One final portrait of Feneon, the fabulous poster for this exhibition by the Neo-Impressionist, Paul Signac, entitled, wait for it, it is a mouthful - ‘Opus 217. Against the Enamel of a Background Rhythmic with Beats and Angles, Tones, and Tints, Portrait of M. Félix Fénéon in 1890,’. (Figure 16) To thank Feneon for writing a biography of him in, Les Hommes d’aujourd’hui, Signac decided to paint a portrait of the critic: ‘It will not be an ordinary portrait but a carefully planned composition meticulously constructed in terms of lines and colors… A decorative version of Félix, stepping forward with a hat or flower in hand’. Signac depicts Fénéon in left profile. The lines of the subject’s nose, elbow, and cane descend in a zigzag pattern, like the rhythmic “beats and angles” of the title, and the flower he holds echoes the upturned curl of his goatee. The background patterns were inspired by a Japanese wood block print, possibly a design for a kimono, which Signac kept in his studio. The abstract patterns are also probably an allusion to the aesthetic theory of Charles Henry, the Frenchman whose books on color theory and the “algebra” of visual rhythm Signac had recently illustrated. Neo-Impressionism The Science of Color from Seurat to Metzinger, https://www.moma.org/collection/works/78734.

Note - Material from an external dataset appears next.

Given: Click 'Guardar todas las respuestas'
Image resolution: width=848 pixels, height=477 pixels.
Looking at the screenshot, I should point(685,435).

Figure 16. Paul Signac, Portrait of Félix Feneon, 1890

Figure 16. Paul Signac, Portrait of Félix Feneon, 1890

If you are worried that Feneon was an ascetic aesthete, you can relax, it seems not to have been the case. According to his biographer, Joan Halperin, he had married to oblige his mother; (and) kept a devoted lifetime mistress with whom he lunched every day; (he) had affairs with laundresses, painters, actresses and lesbians to whom he wrote tender and erotic letters when they were away. All of them, according to Ms. Halperin, remembered him fondly after his death.” (Felix Feneon: Aesthete and Anarchist in Fin-de-Siecle Paris, Joan U. Halperin. Yale U Press. 1988). That’s nice, I wonder how many of them were still around when he died. After he retired at 63, he lived for another 20 years, refusing requests to write a memoir or a collection of his writings. He told a publisher who approached the topic that, ’I aspire only to silence.’ An American angle? Sure. Dressed in top hat and cape, skinny and with his pointed beard, Feneon’s resemblance to Uncle Sam was frequently remarked upon. While the Feneon exhibition at the Musee Quai Branly is over, some examples of his African and Oceanic art are on view at the Musee de l’Orangerie. If you find yourself in New York next year and want to see both parts of the Feneon exhibition AND see how the Museum of Modern Art looks now (after having been closed all last summer), you can do so from March 22 through July 25, 2020. Finally, if you are in Paris and hankering after an immersion into African and Oceanic art, you can go to the Musee Quai Branly through June 2020 to see the Helena Rubinstein collection. Interestingly enough, she was recently the subject of an exhibition at the Museum of Jewish Art & History in Paris, a great museum, if you haven’t been, on her collection of European avant-garde art. So, like Feneon, Rubinstein, (a founder of an entire cosmetic empire), collected African art and amassed a collection of avant-garde art.